Namun, dengan banyaknya potensi yang dimiliki Dompu beserta kemanfaatannya, mengoptimalkan peluang tidaklah terlepas dari tantangan-tantangan yang dihadapi. Tantangan yang pertama adalah sumber daya manusianya. Dengan banyaknya penduduk yang ada di Kabupaten Dompu, pemerintah daerah harus bisa menggerakan masyarakatnya sebagai pelaku di bidang pertanian, perkebunan, peternakan, maupun perikanan. Baik untuk menjadi tenaga ahli atau pekerja dan menggerakkan sektor pangan guna Memajukan Ketahanan Pangan saat ini,khusunya di Era New Normal. Karena selain sebagai tantangan, sumber daya manusia di Dompu juga merupakan potensi yang dimiliki daerah.
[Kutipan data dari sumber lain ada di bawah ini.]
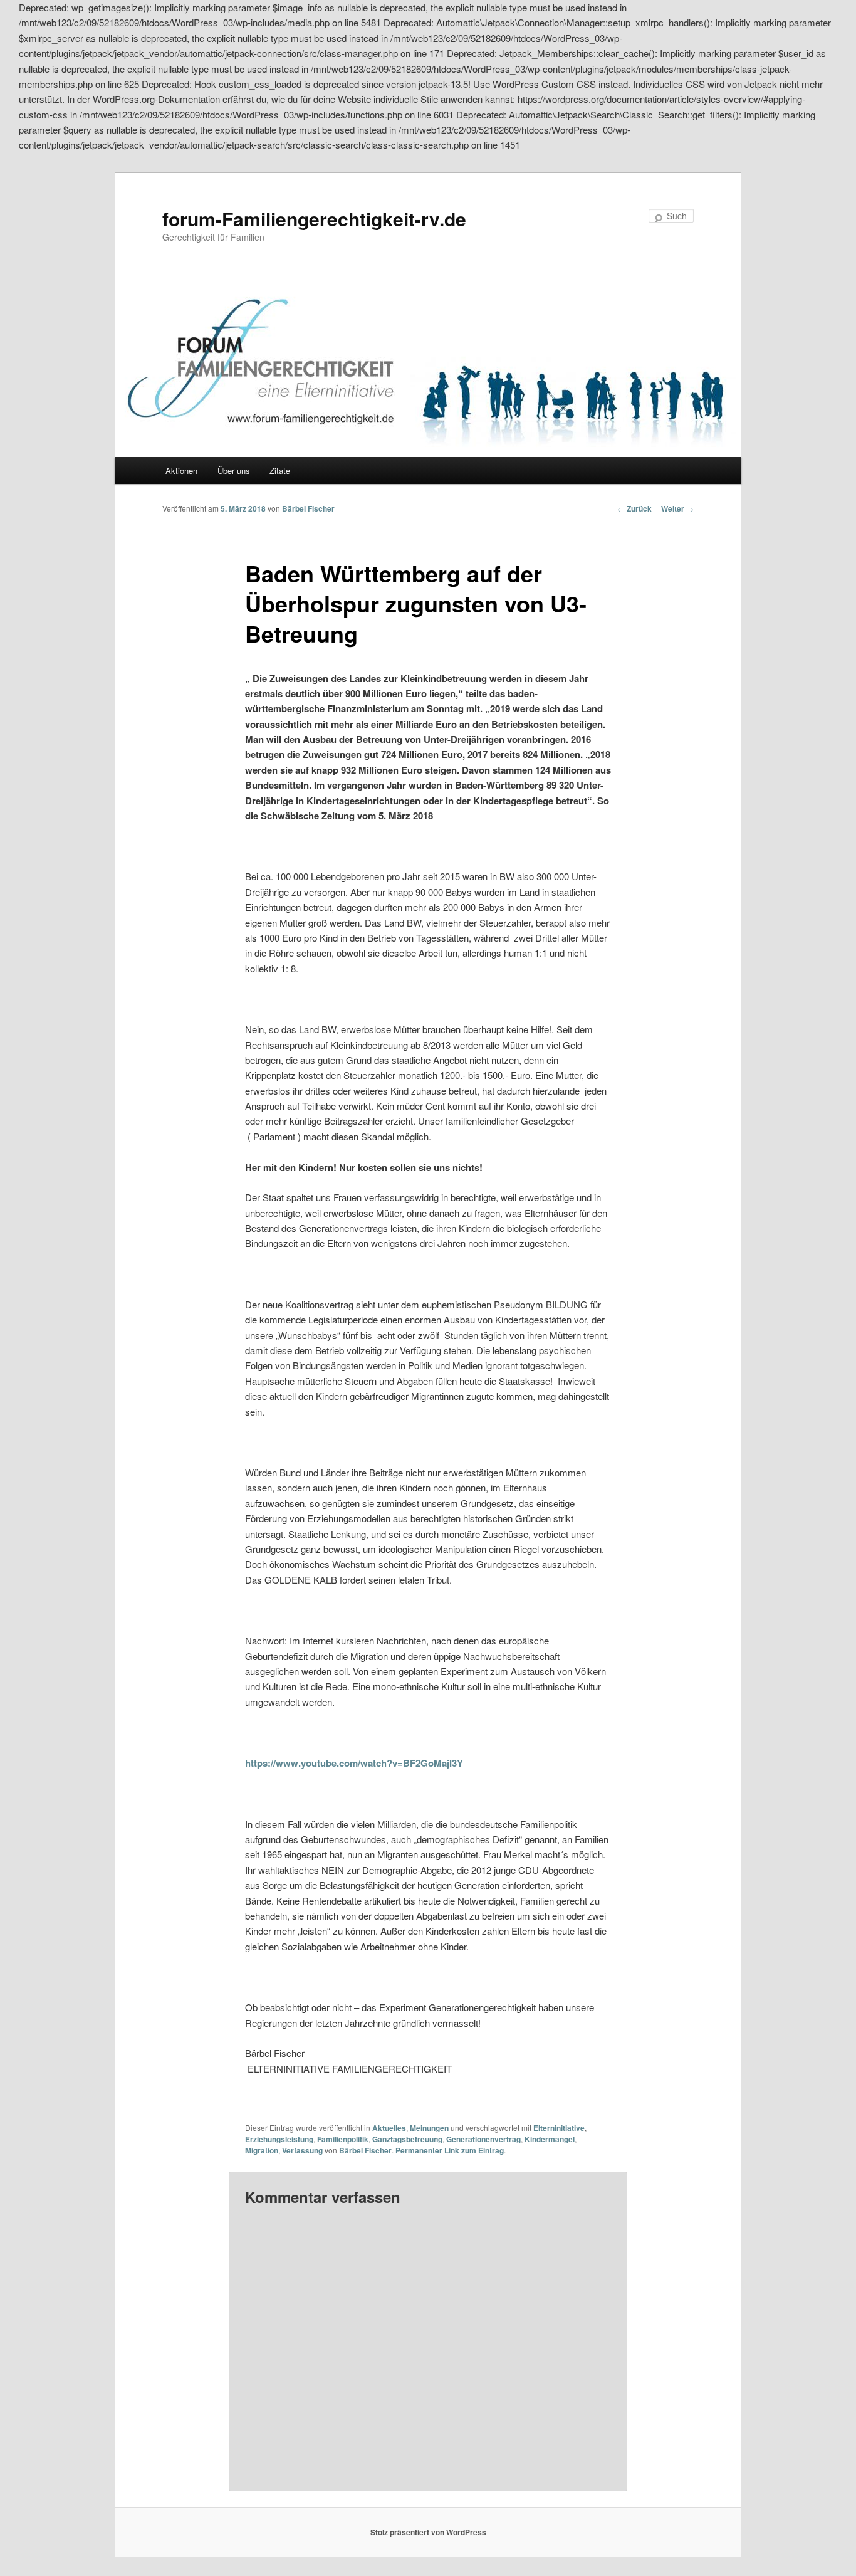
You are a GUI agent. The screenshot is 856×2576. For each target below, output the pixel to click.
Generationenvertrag (483, 2139)
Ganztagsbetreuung (407, 2139)
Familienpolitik (342, 2139)
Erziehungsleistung (279, 2139)
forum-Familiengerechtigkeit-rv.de (314, 218)
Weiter (677, 508)
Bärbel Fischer (308, 508)
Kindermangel (550, 2139)
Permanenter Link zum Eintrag (449, 2150)
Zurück (634, 508)
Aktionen (181, 470)
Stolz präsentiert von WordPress (428, 2532)
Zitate (279, 470)
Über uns (233, 470)
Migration (261, 2150)
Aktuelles (389, 2127)
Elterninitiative (559, 2127)
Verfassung (302, 2150)
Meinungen (429, 2127)
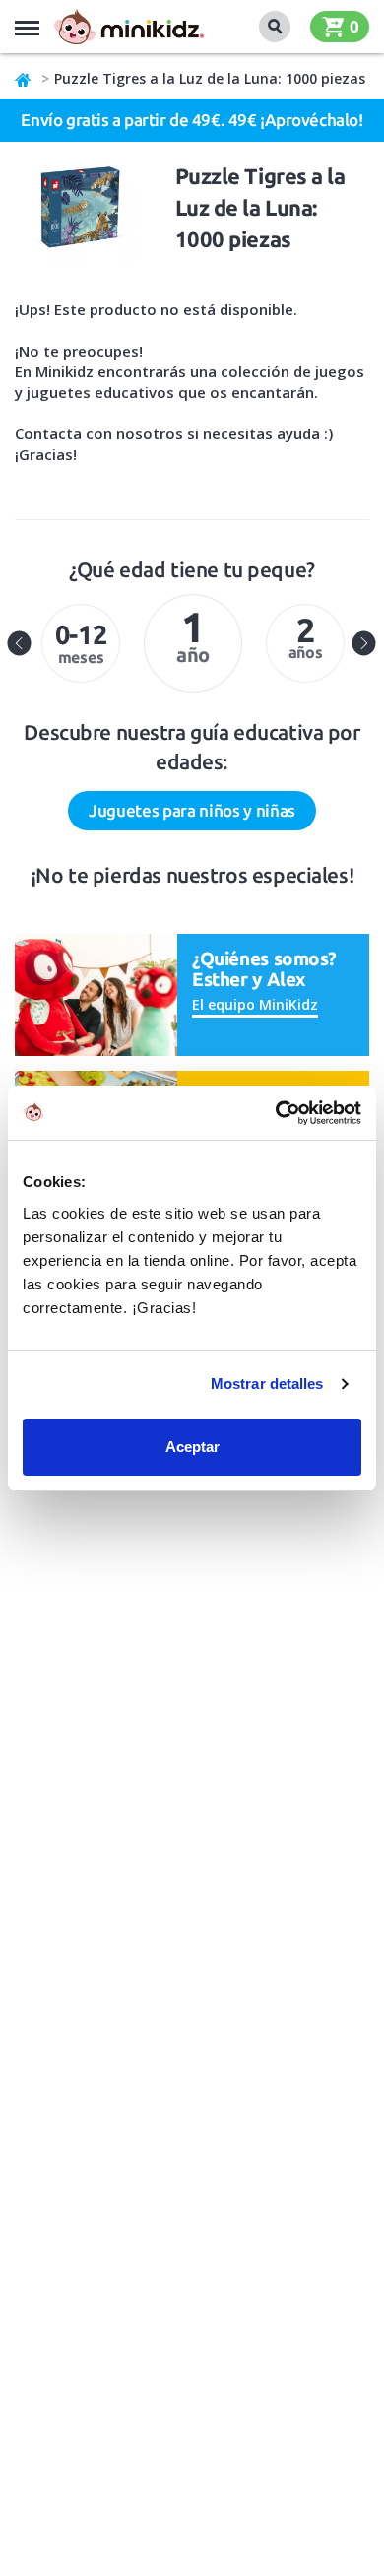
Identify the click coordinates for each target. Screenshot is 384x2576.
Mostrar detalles (267, 1383)
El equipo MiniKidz (255, 1004)
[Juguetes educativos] (129, 26)
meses (81, 643)
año (193, 634)
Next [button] (364, 643)
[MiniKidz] (23, 79)
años (305, 636)
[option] (81, 643)
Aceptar (192, 1446)
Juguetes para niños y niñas (192, 810)
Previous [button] (19, 643)
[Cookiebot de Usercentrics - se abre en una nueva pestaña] (276, 1113)
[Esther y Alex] (96, 993)
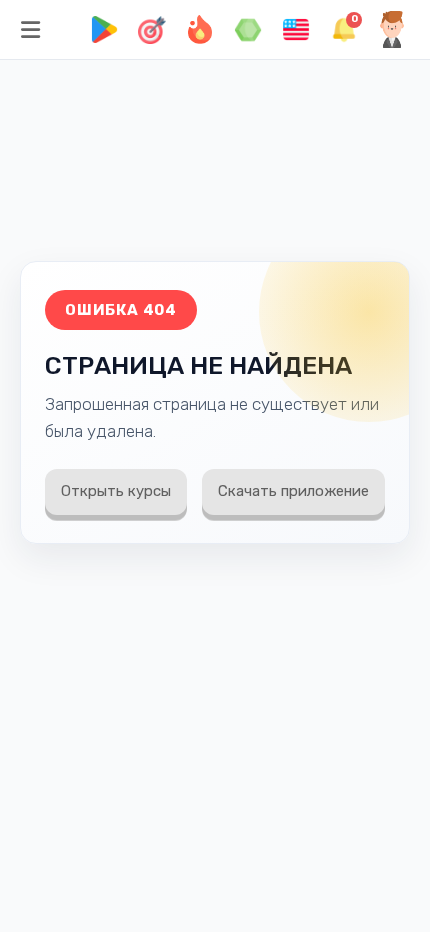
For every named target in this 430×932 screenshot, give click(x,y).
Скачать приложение (293, 491)
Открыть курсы (116, 491)
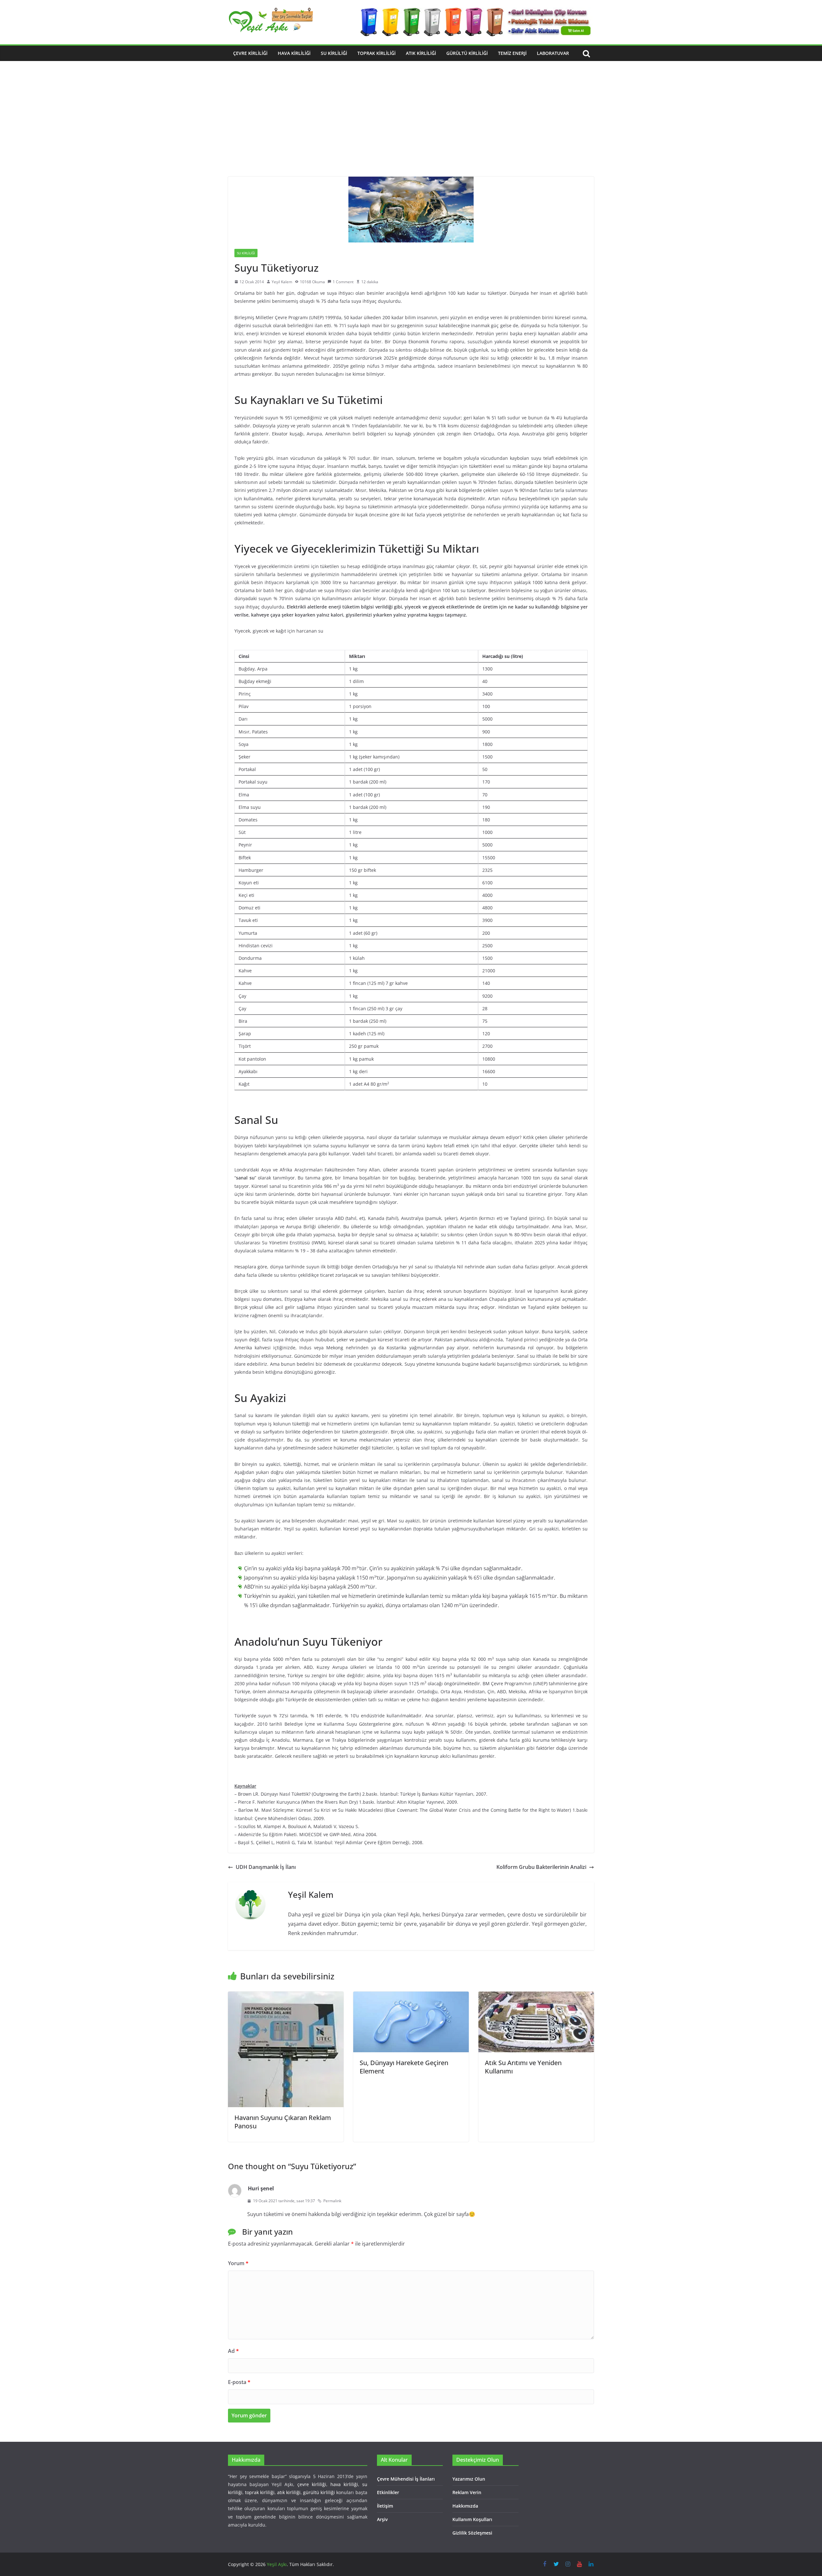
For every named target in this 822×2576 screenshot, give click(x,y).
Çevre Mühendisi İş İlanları (406, 2479)
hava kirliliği (344, 2484)
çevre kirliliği (311, 2484)
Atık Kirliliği (421, 53)
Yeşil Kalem (282, 282)
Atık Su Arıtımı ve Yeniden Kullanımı (523, 2066)
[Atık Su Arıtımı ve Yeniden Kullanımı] (536, 1996)
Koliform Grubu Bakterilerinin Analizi (541, 1867)
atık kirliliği (289, 2492)
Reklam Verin (466, 2492)
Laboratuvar (553, 53)
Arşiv (382, 2519)
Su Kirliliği (334, 53)
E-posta (239, 2382)
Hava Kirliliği (294, 53)
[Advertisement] (411, 128)
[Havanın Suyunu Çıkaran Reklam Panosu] (286, 1996)
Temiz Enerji (512, 53)
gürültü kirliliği (319, 2492)
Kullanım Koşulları (472, 2519)
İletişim (385, 2506)
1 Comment (343, 282)
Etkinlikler (388, 2492)
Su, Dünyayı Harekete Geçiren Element (404, 2066)
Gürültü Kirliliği (467, 53)
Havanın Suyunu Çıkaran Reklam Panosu (282, 2121)
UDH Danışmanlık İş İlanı (266, 1867)
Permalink (332, 2201)
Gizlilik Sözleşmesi (472, 2533)
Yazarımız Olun (468, 2479)
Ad (233, 2350)
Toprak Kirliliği (376, 53)
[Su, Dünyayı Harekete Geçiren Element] (411, 1996)
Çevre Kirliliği (250, 53)
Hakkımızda (465, 2506)
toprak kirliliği (260, 2492)
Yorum (238, 2263)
Untuk menghadapi tantangan yang ditimbulkan dari sumber daya manusianya tersendiri, salah satunya pemerintah harus memperhatikan peran pemudanya. Agar mereka turut membangun daerahnya. Salah satunya dengan memedulikan kualitas pendidikan. Sangatlah gawat apabila pemerintah lengah dalam hal ini karena akan terjadi ‘kecolongan’ yang mengakibatkan pemuda sebagai generasi penerus hanya menjadi seorang plagiat, tidak kreatif, miskin inovasi, dan kurang mandiri. Dengan pembinaan yang baik diharapkan putra-putri daerah yang ada di Dompu memiliki keahlian-keahlian di berbagai bidang yang berguna dalam membangun daerah dan bisa memanfaatkan dan mengembangkan produk pangaan lokal yang ada di Kabupaten Dompu.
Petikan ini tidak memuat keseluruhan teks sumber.